[Opening Material provided section]

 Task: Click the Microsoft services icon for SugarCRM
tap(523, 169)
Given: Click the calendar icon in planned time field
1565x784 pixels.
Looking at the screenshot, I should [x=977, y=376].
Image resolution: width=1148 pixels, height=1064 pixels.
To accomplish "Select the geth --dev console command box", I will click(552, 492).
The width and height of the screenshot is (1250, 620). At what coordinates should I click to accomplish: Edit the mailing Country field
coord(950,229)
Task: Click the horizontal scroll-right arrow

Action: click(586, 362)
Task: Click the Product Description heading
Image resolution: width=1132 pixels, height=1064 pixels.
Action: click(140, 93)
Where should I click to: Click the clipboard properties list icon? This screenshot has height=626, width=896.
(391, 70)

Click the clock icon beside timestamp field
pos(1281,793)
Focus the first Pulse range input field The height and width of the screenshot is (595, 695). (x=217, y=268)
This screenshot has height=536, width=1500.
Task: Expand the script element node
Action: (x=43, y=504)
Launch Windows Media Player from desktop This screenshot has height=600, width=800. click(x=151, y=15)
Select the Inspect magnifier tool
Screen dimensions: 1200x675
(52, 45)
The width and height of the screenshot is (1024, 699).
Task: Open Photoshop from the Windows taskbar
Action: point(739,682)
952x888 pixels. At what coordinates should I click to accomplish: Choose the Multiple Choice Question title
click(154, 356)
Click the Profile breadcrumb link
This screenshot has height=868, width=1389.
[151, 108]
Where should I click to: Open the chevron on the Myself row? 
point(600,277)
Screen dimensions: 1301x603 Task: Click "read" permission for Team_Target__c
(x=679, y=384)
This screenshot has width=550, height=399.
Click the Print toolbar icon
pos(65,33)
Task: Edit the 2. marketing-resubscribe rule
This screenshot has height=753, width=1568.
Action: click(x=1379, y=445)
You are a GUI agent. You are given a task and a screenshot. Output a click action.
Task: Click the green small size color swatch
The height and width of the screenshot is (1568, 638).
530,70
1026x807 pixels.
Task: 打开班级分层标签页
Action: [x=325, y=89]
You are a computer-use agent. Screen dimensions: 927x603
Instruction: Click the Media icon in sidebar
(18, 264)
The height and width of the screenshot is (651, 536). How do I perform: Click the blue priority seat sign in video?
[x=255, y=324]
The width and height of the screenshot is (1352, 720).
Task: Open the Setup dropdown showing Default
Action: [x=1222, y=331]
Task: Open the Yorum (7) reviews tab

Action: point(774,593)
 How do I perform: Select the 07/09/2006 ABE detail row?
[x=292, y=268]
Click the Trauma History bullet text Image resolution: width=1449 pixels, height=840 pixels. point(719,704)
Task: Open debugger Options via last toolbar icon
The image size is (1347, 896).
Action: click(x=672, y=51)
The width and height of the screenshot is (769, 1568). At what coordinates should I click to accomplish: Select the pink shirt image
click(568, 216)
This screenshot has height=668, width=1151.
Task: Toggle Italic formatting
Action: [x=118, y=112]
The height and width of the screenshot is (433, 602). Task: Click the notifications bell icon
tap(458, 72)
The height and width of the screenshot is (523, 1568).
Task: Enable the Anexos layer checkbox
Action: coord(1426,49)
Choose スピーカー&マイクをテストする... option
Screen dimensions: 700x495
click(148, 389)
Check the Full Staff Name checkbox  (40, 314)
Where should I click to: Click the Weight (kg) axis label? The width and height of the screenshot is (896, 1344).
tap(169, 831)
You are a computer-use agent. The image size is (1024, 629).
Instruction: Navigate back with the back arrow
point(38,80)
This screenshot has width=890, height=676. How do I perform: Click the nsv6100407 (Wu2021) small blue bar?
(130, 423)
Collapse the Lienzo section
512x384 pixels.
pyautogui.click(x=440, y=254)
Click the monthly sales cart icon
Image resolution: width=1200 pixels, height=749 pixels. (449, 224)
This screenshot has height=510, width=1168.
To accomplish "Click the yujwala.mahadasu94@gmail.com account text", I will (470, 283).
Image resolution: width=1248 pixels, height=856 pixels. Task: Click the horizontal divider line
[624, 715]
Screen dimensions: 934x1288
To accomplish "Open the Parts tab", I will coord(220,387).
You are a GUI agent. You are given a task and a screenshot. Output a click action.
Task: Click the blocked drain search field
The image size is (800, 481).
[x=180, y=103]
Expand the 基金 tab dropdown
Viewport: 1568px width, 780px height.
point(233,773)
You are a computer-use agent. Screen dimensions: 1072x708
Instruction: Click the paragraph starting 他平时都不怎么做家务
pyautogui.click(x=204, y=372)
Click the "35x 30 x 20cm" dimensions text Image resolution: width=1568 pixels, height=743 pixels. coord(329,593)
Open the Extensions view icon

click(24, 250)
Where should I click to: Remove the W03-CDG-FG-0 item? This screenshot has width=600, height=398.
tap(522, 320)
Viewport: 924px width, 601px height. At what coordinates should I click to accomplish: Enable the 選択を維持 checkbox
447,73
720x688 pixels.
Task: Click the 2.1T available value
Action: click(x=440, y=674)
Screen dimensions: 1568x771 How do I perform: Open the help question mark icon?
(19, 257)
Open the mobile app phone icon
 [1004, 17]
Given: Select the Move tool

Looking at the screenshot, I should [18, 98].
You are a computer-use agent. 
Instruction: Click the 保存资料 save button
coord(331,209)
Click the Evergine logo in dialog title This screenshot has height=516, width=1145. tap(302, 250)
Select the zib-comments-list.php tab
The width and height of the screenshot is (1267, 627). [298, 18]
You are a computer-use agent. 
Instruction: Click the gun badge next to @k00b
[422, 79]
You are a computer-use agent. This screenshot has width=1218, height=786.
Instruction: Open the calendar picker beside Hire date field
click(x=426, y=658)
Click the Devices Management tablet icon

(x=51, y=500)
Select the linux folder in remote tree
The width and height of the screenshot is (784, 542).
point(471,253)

[Closing Material provided section]

→ Exercise brief:
Tell how many lines of the listing contain the string "text", giving the number without any other words.

→ Answer box:
3